This Is Where I Leave You (2014)
Dir: Shawn Levy
“You can laugh or you can cry, there’s no correct response.” So says Jane Fonda’s Hillary Altman upon the passing of her husband in Shawn Levy’s overstuffed melodrama This Is Where I Leave You. Despite a capable and sprawling cast full of ringers from the TV world, this limp adaptation that details the real and shocking issues (mostly boilerplate infidelity and mild regret) that white upper-middle class folks are forced to deal with will likely inspire more shrugs than genuine emotion. Laughs and tears are in woefully short supply here.
We’re first introduced to Judd Altman (Arrested Development‘s Jason Bateman) as he works at his fast-paced job as a radio show producer in bustling New York City. His day is going so well and he gets along so swimmingly with his coworkers that we know the other shoe is bound to drop. Judd comes home from work early to surprise his wife (Mad Men‘s Abigail Spencer), which he certainly does as he catches her in flagrante and mid-coitus with Judd’s obnoxious boss, the radio show host Wade Beaufort (Parenthood‘s Dax Shepard). Judd’s understandably crushed and quickly retreats to those standard pop culture signifiers of a deep funk – lying prone on a couch with the shades drawn, growing a pity beard while surrounded by empty takeout containers. His week goes from bad to worse when his sister Wendy (30 Rock‘s Tina Fey) calls with the news that their father has passed away after a battle with an unspecified illness.
And so the Altman clan is reunited at their childhood home in upstate New York to mourn their fallen patriarch. Rounding out the family are: eldest brother Paul (House of Card‘s Corey Stoll), Paul’s wife Annie (Transparent‘s Kathryn Hahn), young black sheep Phillip (Girls‘ Adam Driver), the aforementioned matriarch Hillary (The Newsroom‘s Jane Fonda), and some other folks who barely register. But wait, there’s more! Taking up additional screen time are (deep breath): the young and wannabe hip Rabbi “Boner” (Parks and Recreation‘s Ben Schwartz), the alluring local girl Penny (Damage‘s Rose Byrne), the damaged and sincere Horry (Justified‘s Timothy Olyphant), kindly neighbour Linda (Grey’s Anatomy‘s Debra Monk), and Phillip’s wise girlfriend Tracy (Friday Night Lights‘ Connie Britton). Whew. Post-funeral, Fonda’s Hillary declares to her adult children that their father’s dying wish – despite being an atheist – was to have them sit Shiva, beginning a week of revelations, reignited romances, and maybe, just maybe, some new life directions for these wacky kids.

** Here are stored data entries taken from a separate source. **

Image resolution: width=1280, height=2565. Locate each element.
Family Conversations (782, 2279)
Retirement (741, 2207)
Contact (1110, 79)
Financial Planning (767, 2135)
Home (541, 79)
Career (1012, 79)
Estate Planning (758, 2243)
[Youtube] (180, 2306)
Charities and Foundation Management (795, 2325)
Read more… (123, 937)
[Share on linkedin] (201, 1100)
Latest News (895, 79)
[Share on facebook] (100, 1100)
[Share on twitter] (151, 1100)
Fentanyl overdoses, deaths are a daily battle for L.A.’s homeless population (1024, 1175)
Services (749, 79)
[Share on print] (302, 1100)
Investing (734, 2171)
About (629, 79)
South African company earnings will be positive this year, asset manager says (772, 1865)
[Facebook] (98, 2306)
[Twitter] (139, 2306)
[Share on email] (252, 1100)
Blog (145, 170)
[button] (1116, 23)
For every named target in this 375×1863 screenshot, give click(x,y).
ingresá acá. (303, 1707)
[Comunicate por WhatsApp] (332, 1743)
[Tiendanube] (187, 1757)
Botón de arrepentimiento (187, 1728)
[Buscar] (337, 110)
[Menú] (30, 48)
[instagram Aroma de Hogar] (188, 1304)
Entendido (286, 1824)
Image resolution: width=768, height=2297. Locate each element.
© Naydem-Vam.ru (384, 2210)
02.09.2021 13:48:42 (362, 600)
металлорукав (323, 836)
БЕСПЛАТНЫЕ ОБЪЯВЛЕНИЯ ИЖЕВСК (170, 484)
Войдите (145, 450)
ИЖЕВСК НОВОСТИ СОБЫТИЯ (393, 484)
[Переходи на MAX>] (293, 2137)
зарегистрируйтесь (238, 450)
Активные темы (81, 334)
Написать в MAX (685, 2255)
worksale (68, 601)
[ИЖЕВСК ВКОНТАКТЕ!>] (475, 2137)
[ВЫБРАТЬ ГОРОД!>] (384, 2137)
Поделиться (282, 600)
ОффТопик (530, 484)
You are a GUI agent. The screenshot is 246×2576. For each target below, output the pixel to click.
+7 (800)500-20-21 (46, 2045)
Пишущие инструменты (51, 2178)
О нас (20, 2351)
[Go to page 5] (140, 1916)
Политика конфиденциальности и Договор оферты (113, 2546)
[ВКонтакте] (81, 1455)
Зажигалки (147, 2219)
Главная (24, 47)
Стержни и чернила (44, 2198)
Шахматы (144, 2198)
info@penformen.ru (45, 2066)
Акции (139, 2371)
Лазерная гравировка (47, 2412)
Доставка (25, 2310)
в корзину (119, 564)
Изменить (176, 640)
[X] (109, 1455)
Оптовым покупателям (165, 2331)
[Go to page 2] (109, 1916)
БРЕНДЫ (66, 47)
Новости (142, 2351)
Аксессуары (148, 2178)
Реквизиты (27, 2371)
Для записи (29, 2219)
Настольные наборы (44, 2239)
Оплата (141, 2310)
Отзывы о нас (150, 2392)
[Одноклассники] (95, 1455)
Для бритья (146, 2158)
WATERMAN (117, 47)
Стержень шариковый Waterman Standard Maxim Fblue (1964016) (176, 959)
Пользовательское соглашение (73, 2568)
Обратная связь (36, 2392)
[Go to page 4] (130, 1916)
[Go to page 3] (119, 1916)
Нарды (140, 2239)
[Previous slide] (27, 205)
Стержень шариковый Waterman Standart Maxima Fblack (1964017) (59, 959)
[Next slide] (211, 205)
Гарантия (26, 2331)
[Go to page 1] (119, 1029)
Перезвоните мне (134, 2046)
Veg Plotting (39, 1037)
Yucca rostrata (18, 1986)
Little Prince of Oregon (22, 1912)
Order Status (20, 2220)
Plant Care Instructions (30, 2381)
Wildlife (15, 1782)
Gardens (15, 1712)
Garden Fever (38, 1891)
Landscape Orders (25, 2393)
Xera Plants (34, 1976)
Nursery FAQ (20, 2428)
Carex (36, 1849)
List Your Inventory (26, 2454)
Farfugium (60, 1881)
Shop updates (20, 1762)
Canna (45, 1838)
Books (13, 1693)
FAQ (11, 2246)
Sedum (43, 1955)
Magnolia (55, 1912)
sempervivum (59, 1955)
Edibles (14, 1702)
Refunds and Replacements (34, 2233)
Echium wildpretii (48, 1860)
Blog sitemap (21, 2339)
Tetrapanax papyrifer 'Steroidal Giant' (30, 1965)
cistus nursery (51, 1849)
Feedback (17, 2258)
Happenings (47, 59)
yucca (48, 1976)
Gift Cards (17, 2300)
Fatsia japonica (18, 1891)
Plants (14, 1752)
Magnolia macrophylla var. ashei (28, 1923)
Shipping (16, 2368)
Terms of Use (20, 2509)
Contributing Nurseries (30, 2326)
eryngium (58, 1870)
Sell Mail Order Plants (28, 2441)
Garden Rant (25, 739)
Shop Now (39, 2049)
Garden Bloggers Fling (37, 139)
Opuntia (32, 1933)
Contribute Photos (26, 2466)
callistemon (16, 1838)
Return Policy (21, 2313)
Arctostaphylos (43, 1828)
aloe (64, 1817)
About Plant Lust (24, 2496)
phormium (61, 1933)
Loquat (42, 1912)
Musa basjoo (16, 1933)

Screenwriter Jonathan Tropper adapts from his novel of the same name, and has the unenviable task of wrangling the myriad characters and relationships into a cohesive whole. The script seems to be aiming for naturalistic and overlapping dialogue, a la the improvised likes of Altman or Cassavetes, but ends up wringing false for the most part despite committed performances. It’s hard to truly believe in these characters and the troubles they face when there’s no meaningful empathy generated. Bateman fares the best, aging into the world-weary role well and wringing some pathos out of sometimes just his watery eyes. Unfortunately, the latter half of the film is full of these huge emotional beats that are meant to hit with the force of a sledgehammer but generally fall short. The recent August: Osage County is a fine, if slightly histrionic, example of similar material executed with more impact and finesse.
Ultimately it’s the tone that’s most off in This Is Where I Leave You. The comedy is not particularly funny (the obligatory scene of long time abstainers getting high is cringe inducing), while the drama doesn’t coalesce into anything that can elicit a strong response (these characters are facing some really mundane issues, and at least have the benefit of a large and loving family to fall back upon). The large cast is deserving of better material, and for the most have been given it in their small screen roles. Pedestrian and unmoving, This Is Where I Leave You is best left unwatched. For real family drama you’re better off with Death at a Funeral, August: Osage County, or letting your mom comb through your text message history.